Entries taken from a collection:
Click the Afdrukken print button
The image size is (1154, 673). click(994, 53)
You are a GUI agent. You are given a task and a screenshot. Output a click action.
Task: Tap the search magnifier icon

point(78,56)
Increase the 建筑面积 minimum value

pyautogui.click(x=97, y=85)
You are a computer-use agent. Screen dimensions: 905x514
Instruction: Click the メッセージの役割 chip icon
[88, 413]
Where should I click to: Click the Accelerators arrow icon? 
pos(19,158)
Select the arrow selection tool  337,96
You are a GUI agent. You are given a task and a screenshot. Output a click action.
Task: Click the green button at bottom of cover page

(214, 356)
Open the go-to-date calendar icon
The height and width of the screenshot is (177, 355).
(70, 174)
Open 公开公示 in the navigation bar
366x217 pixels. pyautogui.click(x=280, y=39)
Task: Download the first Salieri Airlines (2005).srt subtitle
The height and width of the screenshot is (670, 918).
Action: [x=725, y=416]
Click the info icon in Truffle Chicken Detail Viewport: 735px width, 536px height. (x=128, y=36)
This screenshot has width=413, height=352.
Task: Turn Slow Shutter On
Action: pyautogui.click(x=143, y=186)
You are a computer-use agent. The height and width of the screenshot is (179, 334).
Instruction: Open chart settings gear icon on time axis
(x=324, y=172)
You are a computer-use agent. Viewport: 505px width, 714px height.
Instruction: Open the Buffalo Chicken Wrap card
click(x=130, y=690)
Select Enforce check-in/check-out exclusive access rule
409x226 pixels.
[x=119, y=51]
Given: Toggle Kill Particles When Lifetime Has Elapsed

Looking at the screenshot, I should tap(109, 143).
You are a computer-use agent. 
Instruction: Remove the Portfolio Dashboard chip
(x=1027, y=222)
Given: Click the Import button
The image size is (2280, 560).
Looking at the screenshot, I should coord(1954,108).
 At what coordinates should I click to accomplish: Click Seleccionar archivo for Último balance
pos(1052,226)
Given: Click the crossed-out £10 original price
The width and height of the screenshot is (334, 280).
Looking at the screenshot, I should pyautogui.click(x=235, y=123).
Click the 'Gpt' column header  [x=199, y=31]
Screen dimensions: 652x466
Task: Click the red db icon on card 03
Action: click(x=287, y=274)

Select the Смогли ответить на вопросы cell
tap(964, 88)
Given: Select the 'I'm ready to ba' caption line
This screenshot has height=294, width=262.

YOUR TASK: Write out exactly the lines above from the line with "The image size is (2280, 560)." through the line with "Given: Click the crossed-out", both of them included, and leave out all other lines.

REPLY TO THE EXERCISE:
The image size is (2280, 560).
Looking at the screenshot, I should coord(1954,108).
 At what coordinates should I click to accomplish: Click Seleccionar archivo for Último balance
pos(1052,226)
Given: Click the crossed-out £10 original price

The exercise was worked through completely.